**Passage provided**
Amino acids are interesting substances. On the one hand they have been called the building blocks of life; on the other hand, they are eyed with suspicion when they are included in nutritional supplements, holistic medicines, or foreign made drugs. In the United States, the Food and Drug Administration (FDA) is in charge of ascertaining, judging, and controlling the ingredients which may be used in medicines and prescription drugs, but when it comes to nutritional supplements and associated substances, there is little oversight by the FDA.
As a matter of fact, even though there is a cornucopia of claims made by various manufacturers of medicines and over the counter drugs containing amino acids, none of them have been evaluated by the FDA for truth or even safety but most claims is simply figments of the sellers and makers’ imagination!
Cysteine in particular is the kind of amino acids that lends itself to supplementation – not because it is has such stellar bodily properties, but because it is naturally occurring. Physicians do acknowledge that newborns, infants not yet eating solid foods consistently, and the elderly who are sickly might benefit from supplementation.
When you read labels for formula, for example, you might find mention of a substance called NAC cysteine or N acetyl cysteine, which is the supplemented cysteine. It is also available for sale by itself online and in specialty health food stores.
On the Internet cysteine is sold via multi level marketing (MLM) networks as a cure for hangovers, an agent in colon cleanses, a substance used during a liver cleanse, and of course for those engaging in the grapefruit diet as a way of ensuring that the kidneys are purged from any toxins that might have accumulated in them – although this is not a medically accurate statement.
At the root of these claims by manufacturers and marketers is the little grain of truth that indeed cysteine is associated with the body’s methodology for reducing, neutralizing, shedding, and eliminating toxins, but there is nothing in medical literature that suggests supplementation of this amino acid with increase the body’s ability to rid itself of toxins.
From detoxification it was only a small step to association cysteine with the thyroid and from there contriving the potential weight loss. N-acetyl cysteine is also sold in over the counter medicines, supplements and holistic mixes as a premier vehicle for binding and safely elimination free radicals thus making it – you guessed it – a cancer prevention and even curative agent!
It was at this point that some enterprising online entrepreneurs sought to sell the amino acid supplement as a bona fide cure for cancer which forced the FDA to take a closer look at the claims made. Although there are no official studies sanctioned, it is vital to understanding the implication of the cysteine containing medicine controversy to realize that although great claims may be made with respect to medicines and even prescription drugs, the veracity cannot be guaranteed unless the FDA does offer a seal of approval.

**Record excerpts**
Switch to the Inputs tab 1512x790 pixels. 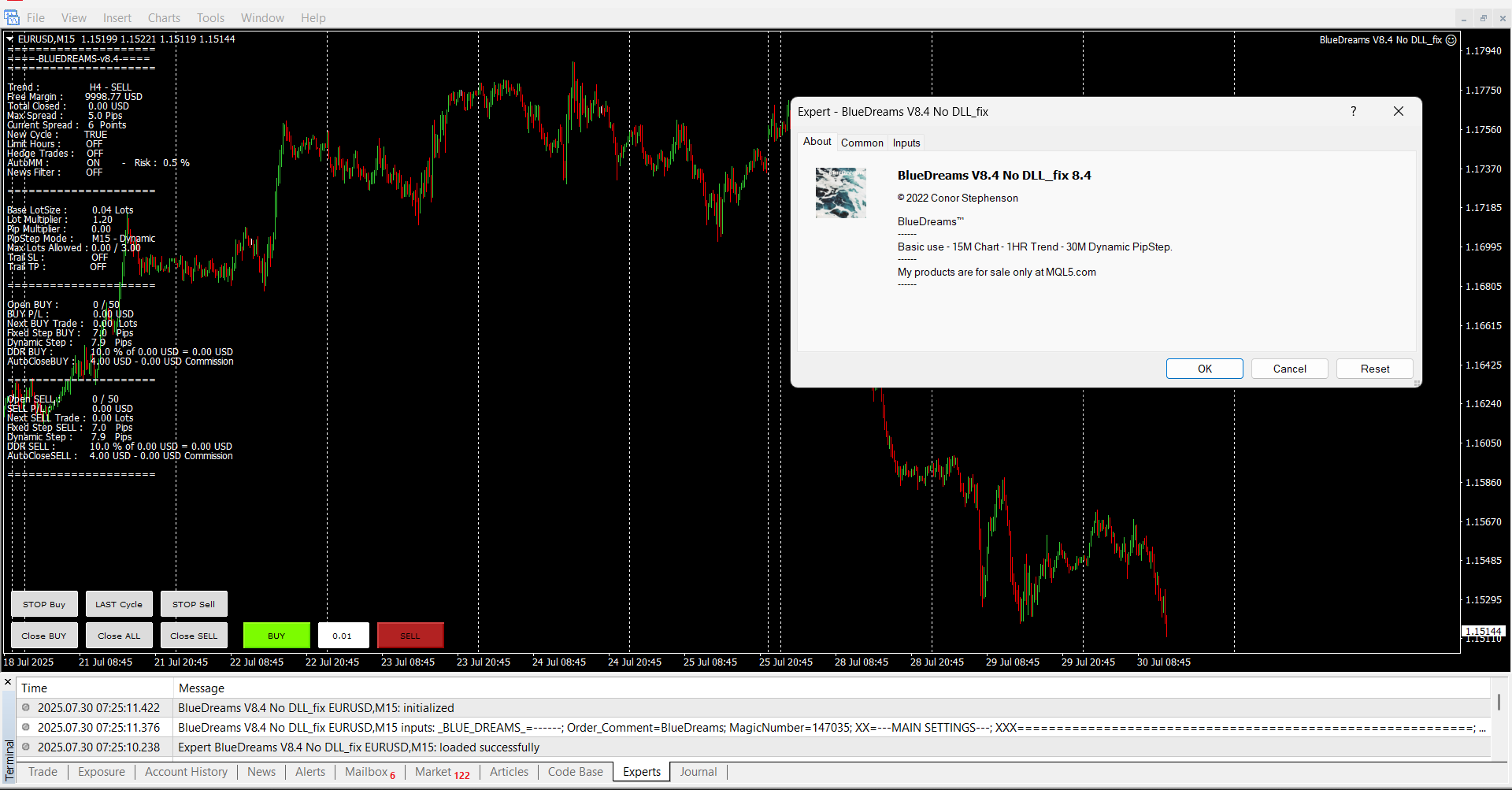pos(906,143)
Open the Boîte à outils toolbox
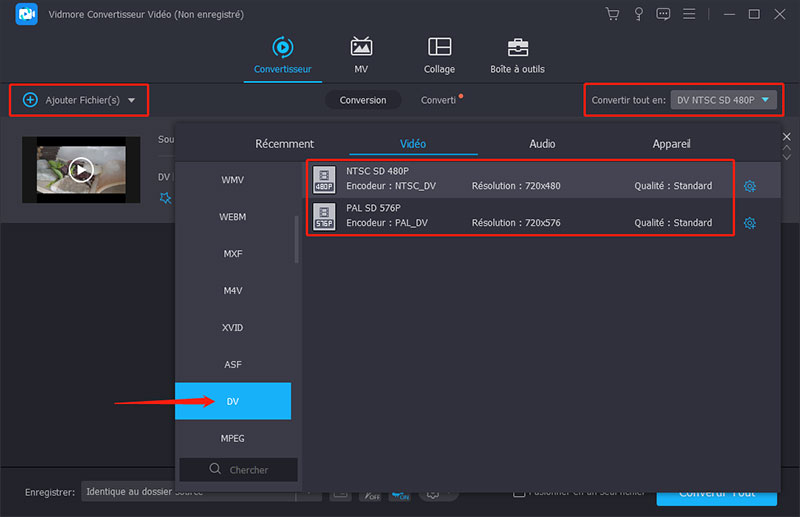800x517 pixels. [x=518, y=56]
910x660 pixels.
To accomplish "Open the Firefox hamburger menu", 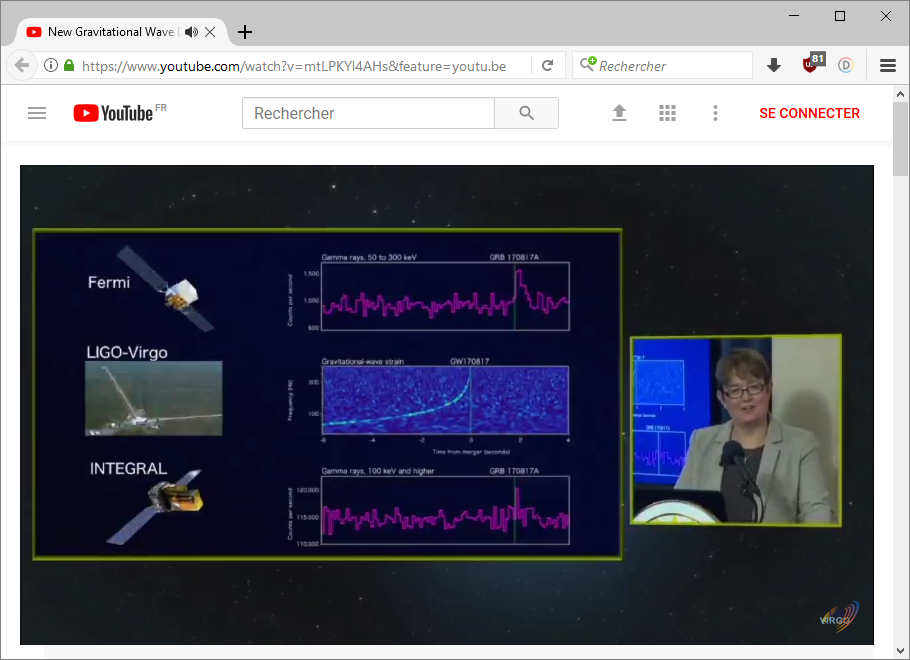I will tap(887, 66).
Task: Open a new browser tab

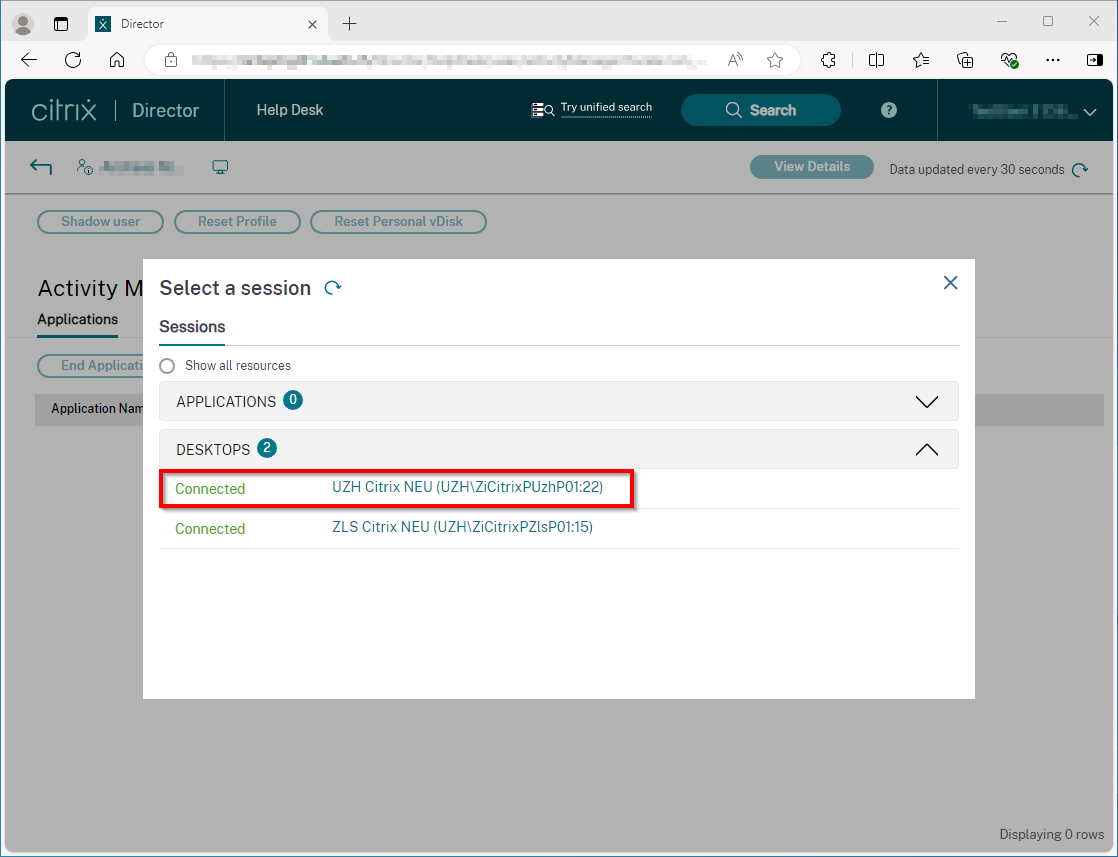Action: 349,23
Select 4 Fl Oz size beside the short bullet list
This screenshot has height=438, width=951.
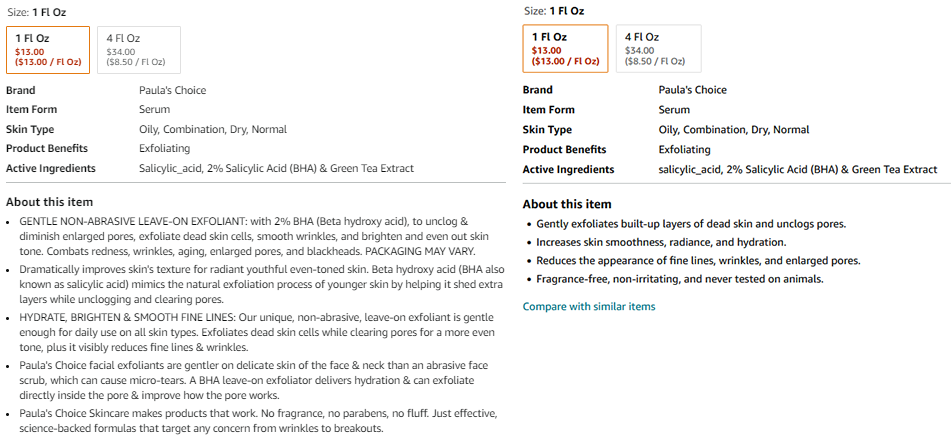(x=658, y=48)
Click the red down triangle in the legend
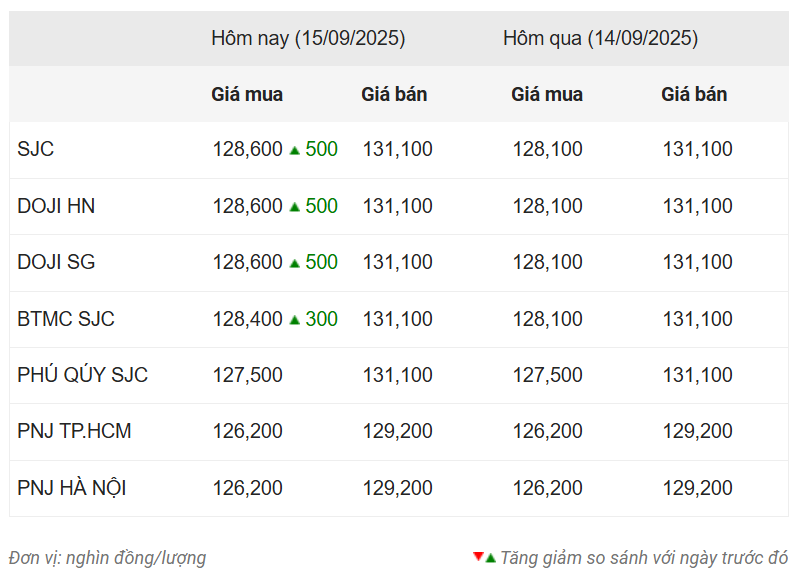Image resolution: width=798 pixels, height=586 pixels. pyautogui.click(x=478, y=556)
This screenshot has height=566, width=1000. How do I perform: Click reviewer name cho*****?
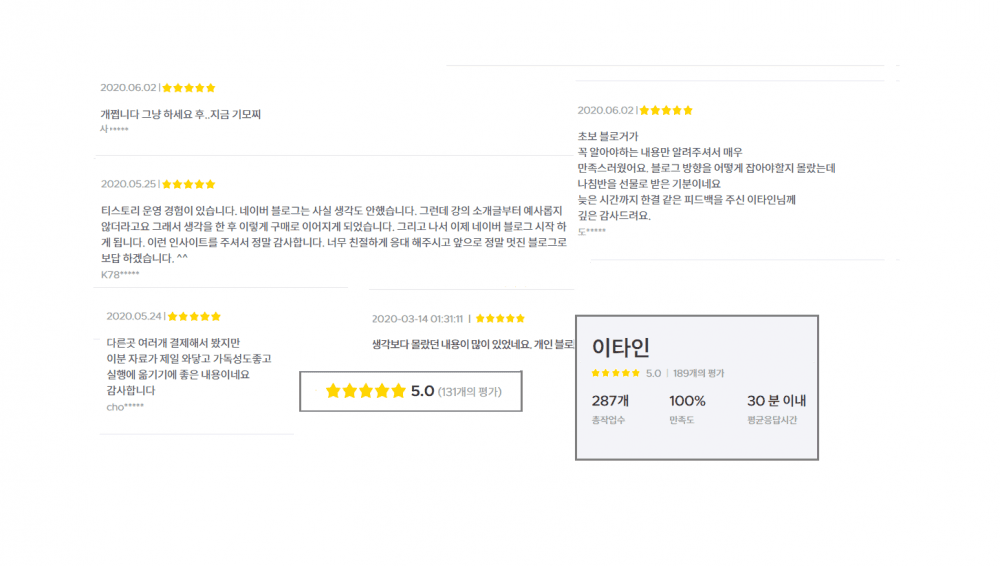coord(125,407)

**Work task**
For each statement below, say yes or no according to whether it agrees with the text on amino acids, and quote the words of the text that decide it. (a) The FDA closely oversees nutritional supplements. (b) N acetyl cysteine is sold by itself in specialty health food stores. (c) Official studies of cysteine have been sanctioned.

**Result for this task**
(a) No: "when it comes to nutritional supplements and associated substances, there is little oversight by the FDA."
(b) Yes: "It is also available for sale by itself online and in specialty health food stores."
(c) No: "there are no official studies sanctioned"